Zwar gibt es Hucki längst nicht mehr. Wohl aber ließen die Rabenvögel fortan Angelika Bornstein nicht mehr los. Beeindruckt war sie vor allem von deren Intelligenz. Die Eitorferin verweist auf einschlägige Forschungen: Danach könnten Elstern ihr Spiegelbild erkennen, Krähen Werkzeuge zur Nahrungsbeschaffung bauen und Kolkraben zum Aufbrechen von verendetem Wild Wölfe herbeirufen. "Allein würde das ein Vogel nämlich nicht schaffen", sagt Bornstein.

Über hundert Rabenvögel, die verletzt oder entkräftet zu ihr kamen, hat die Wildvogelexpertin in den vergangenen Jahren wieder aufgepäppelt. Derzeit sind es sieben Krähen, vier Eichelhäher, drei Elstern und vier Dohlen. Besonders herzig: Eine Elster hat sich in ihrer Voliere ganz offensichtlich in eine Dohle "verguckt".

Was Angelika Bornstein auffällt bei ihrem Engagement für die Vogelnothilfe: Die Not vieler Rabenvögel rührt immer noch von Menschenhand. So hat sie es häufig mit angeschossenen Tieren zu tun. Der Grund dafür ist, so glaubt sie, dass die Vögel bei Waidmännern unverändert als (Nest-)Räuber von Niederwild wie Rebhühnern geächtet sind.

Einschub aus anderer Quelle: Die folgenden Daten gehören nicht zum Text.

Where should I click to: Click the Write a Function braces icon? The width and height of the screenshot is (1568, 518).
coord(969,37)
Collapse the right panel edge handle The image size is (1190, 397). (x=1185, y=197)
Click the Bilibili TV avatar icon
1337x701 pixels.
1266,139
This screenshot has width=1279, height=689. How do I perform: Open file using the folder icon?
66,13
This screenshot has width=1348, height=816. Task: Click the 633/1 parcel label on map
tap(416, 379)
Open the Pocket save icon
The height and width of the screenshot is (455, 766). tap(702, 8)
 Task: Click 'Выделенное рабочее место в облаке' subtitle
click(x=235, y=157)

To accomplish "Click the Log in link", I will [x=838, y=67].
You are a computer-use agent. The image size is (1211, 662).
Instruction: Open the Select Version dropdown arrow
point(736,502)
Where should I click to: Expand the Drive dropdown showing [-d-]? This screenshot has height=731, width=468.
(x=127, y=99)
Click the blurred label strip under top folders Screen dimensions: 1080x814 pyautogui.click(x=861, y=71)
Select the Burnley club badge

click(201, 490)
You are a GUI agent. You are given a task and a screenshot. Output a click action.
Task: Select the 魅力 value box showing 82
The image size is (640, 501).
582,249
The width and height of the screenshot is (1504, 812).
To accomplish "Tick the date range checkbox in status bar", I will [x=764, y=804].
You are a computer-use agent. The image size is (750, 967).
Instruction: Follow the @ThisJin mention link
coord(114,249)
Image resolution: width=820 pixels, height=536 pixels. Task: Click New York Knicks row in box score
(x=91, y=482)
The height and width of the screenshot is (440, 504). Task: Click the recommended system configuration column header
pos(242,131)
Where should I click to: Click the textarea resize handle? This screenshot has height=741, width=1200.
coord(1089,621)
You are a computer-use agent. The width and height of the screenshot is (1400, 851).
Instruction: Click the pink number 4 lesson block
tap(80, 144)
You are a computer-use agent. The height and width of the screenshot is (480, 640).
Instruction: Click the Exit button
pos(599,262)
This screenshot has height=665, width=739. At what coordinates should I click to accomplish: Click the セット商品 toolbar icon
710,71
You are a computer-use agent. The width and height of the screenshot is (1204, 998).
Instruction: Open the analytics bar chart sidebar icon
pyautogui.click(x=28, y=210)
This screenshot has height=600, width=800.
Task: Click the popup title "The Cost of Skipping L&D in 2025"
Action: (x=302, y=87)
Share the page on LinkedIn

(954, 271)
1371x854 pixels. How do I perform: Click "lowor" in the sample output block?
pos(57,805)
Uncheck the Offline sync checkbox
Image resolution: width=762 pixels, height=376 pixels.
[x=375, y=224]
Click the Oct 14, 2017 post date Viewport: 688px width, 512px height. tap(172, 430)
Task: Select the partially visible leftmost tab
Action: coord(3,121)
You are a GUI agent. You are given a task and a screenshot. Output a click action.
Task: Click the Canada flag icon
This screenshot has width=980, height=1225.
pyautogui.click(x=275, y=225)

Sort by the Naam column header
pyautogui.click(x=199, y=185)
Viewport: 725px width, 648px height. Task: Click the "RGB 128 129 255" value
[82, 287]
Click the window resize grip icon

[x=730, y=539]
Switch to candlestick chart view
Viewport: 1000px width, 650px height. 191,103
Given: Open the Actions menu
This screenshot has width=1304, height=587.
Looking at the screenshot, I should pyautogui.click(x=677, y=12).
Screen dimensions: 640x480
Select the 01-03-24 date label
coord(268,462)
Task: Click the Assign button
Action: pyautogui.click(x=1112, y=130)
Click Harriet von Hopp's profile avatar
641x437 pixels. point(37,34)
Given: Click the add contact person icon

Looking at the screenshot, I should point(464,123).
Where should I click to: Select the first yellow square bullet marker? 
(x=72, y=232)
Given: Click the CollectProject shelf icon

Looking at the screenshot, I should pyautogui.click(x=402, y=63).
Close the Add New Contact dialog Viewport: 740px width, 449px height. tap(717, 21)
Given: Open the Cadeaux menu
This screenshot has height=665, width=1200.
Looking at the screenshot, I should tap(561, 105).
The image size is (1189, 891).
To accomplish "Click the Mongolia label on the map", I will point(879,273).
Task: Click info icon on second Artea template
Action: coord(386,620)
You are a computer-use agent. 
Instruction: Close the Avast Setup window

"Es ist für Rabenvögel normal, sich auch durch Nestraub zu ernähren, allerdings wird diese Art des Nahrungserwerbs in ihrer Bedeutung überschätzt", hält sie dagegen. Untersuchungen von Gewölle und Mageninhalt hätten gezeigt, dass diese Art der Ernährung viel seltener ist als es beobachtete Fälle nahelegten. Außerdem, so sagt sie, "ist die Natur kein Ponyhof: Wer sie erleben will, muss sie auch aushalten können." Aus ihrer Sicht sind weniger Rabenvögel der Grund für den Rückgang von Hase & Co als eine von Menschenhand vorangetriebene Lebensraumveränderung.